▶ GOAL
Please repeat everything in the records below, from the line containing "Click the deposit" down to the end of the records, with each line unchanged, and leave the pictures out.

(Records of word and element locations)
+++

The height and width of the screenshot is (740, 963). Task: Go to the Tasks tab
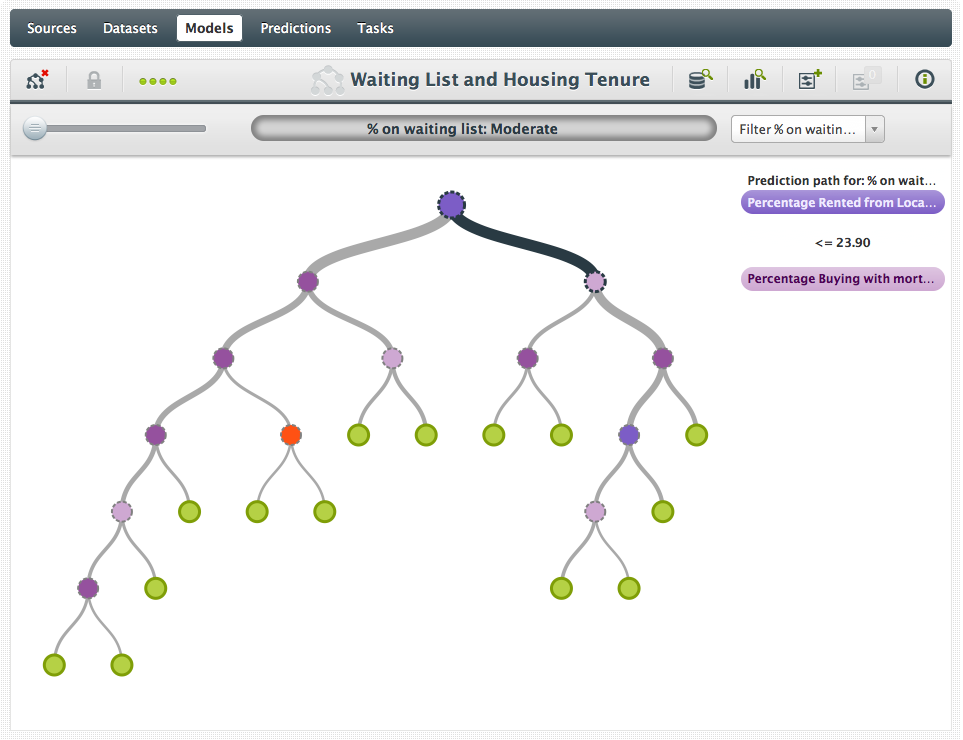[x=375, y=28]
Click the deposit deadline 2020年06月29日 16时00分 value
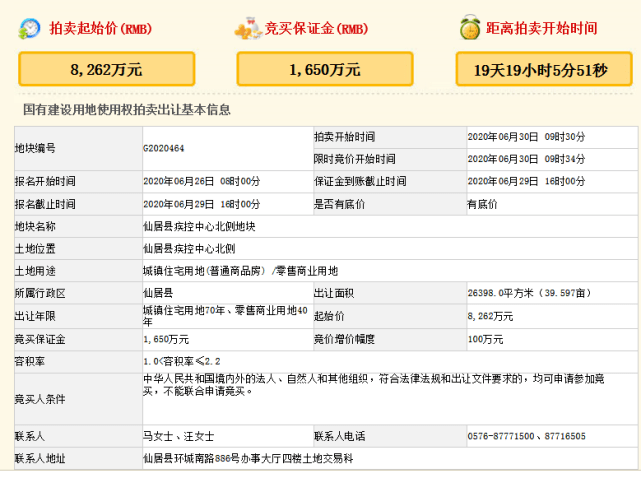Screen dimensions: 641x478 526,181
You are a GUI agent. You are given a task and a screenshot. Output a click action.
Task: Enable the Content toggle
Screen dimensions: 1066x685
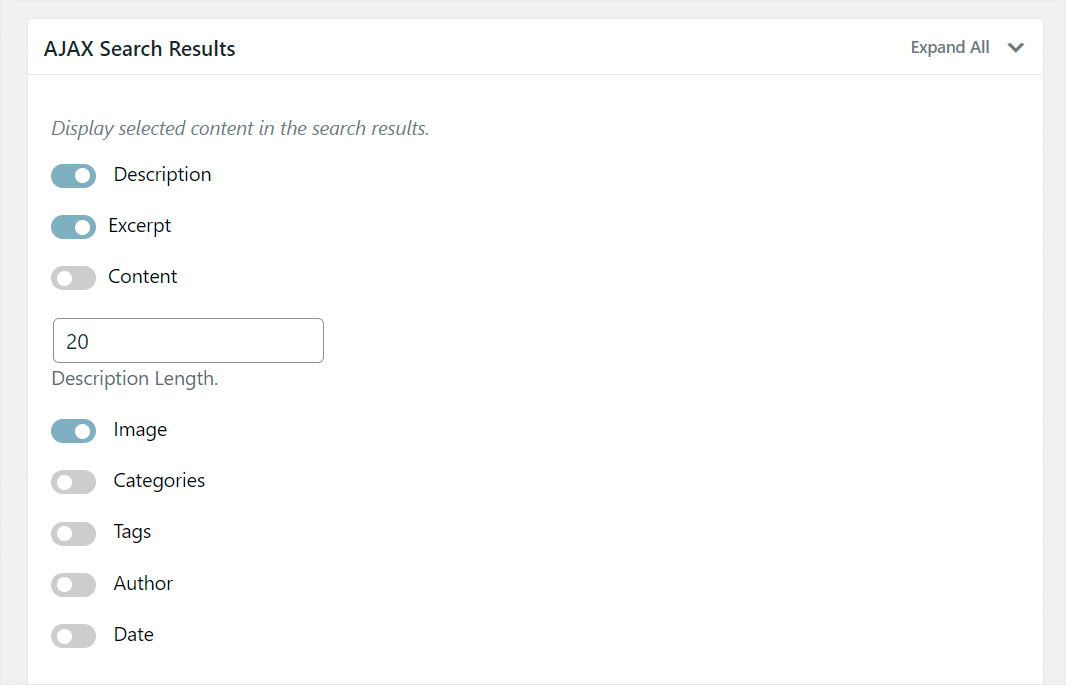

+++

▶ RESPONSE
Click the deposit deadline 2020年06月29日 16时00分 value
Screen dimensions: 641x478 526,181
You are a GUI agent. You are given a task and a screenshot. Output a click action.
Task: Enable the Content toggle
Screen dimensions: 1066x685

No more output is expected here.